In particular I found interesting, the idea of momentgraphics versus demographics. Marketing of years past would have concluded that we need to know the age, race, income and interests of each of our prospects.

Momentgraphics focuses on the periods of time in which we need to target prospects. For example, someone searching for the phrase ‘cold medicine that works in less time’ is the prime target for a company producing cold medicine. The demographics of that person are irrelevant because we know they are in a ‘target moment’ making them the target market.
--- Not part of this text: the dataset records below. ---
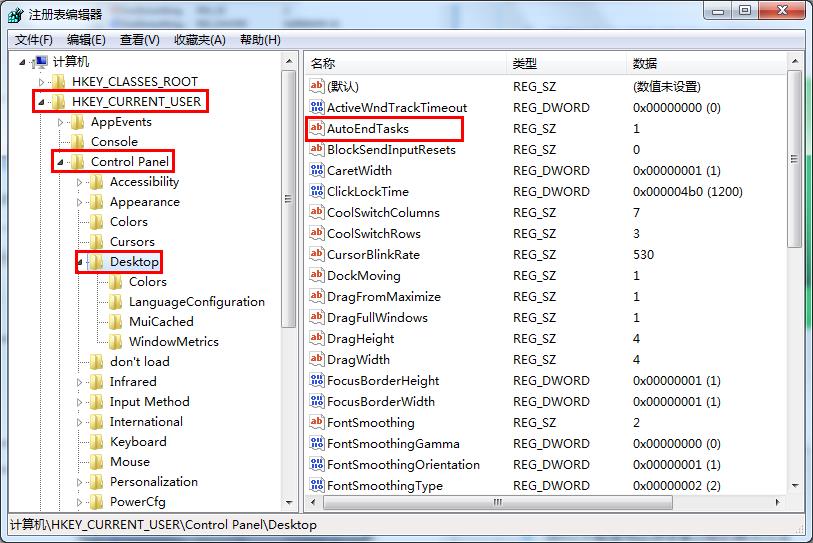
Task: Expand the Accessibility key arrow
Action: point(80,182)
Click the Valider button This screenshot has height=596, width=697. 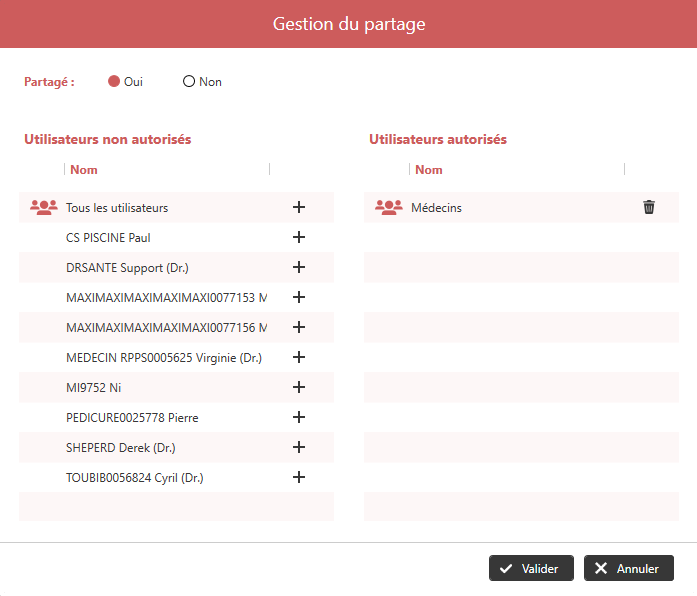tap(531, 568)
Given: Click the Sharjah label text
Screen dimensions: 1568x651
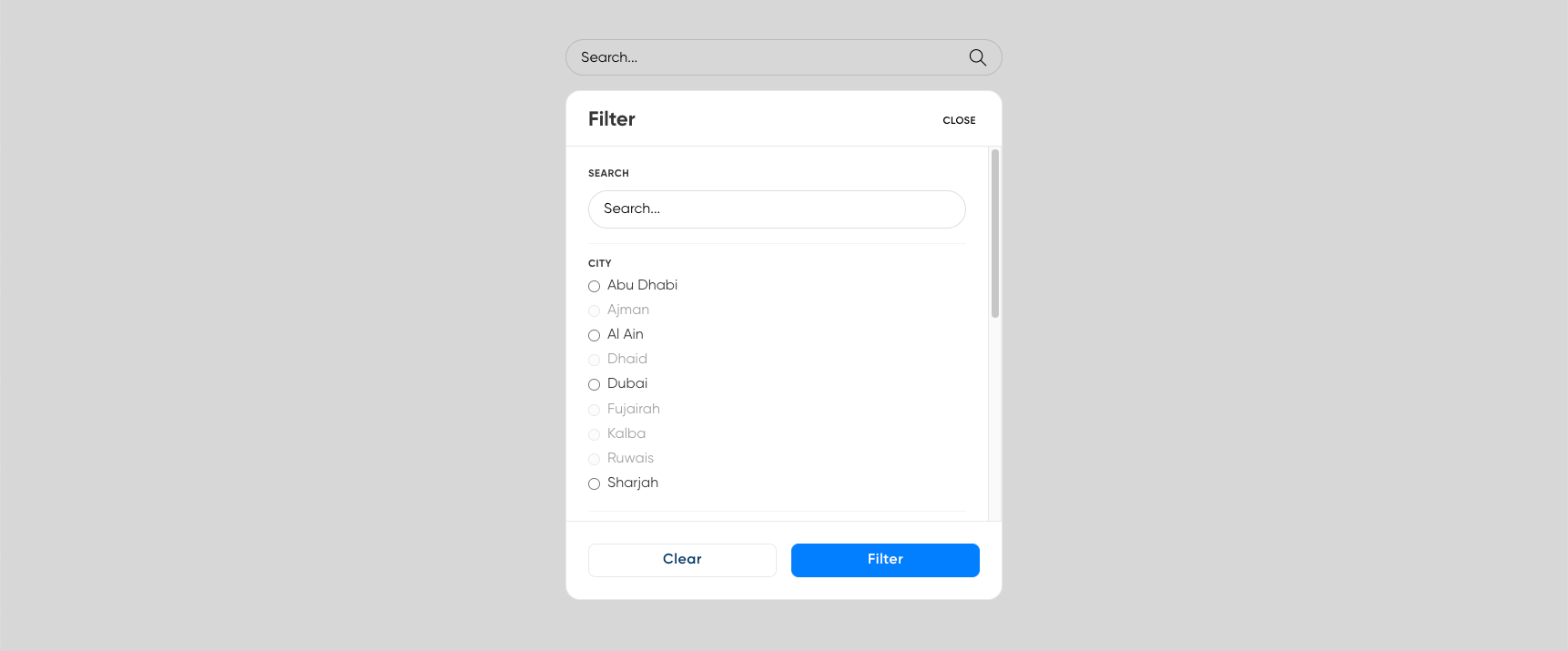Looking at the screenshot, I should 633,483.
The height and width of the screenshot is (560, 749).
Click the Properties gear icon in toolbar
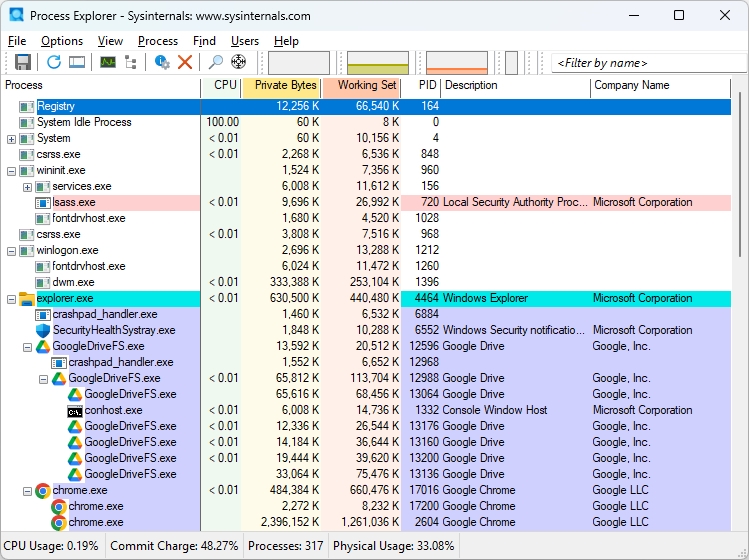pyautogui.click(x=162, y=63)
To take advantage of momentgraphics, keyword lists must incorporate pain point keyword phrases. Pain point keyword phrases are those that a prospect thinks of in the moment, such as ‘cold medicine that works in less time’ but also keyword phrases that they think of after having experienced a pain.

For example a company that experiences data loss due to a power outage, may hone their search after experiencing such an event. The keyword phrases may then include phrases such as ‘preventing data loss’ or ‘recovering from data loss’.

Including such may very well bring you into contact with a new set of prospects.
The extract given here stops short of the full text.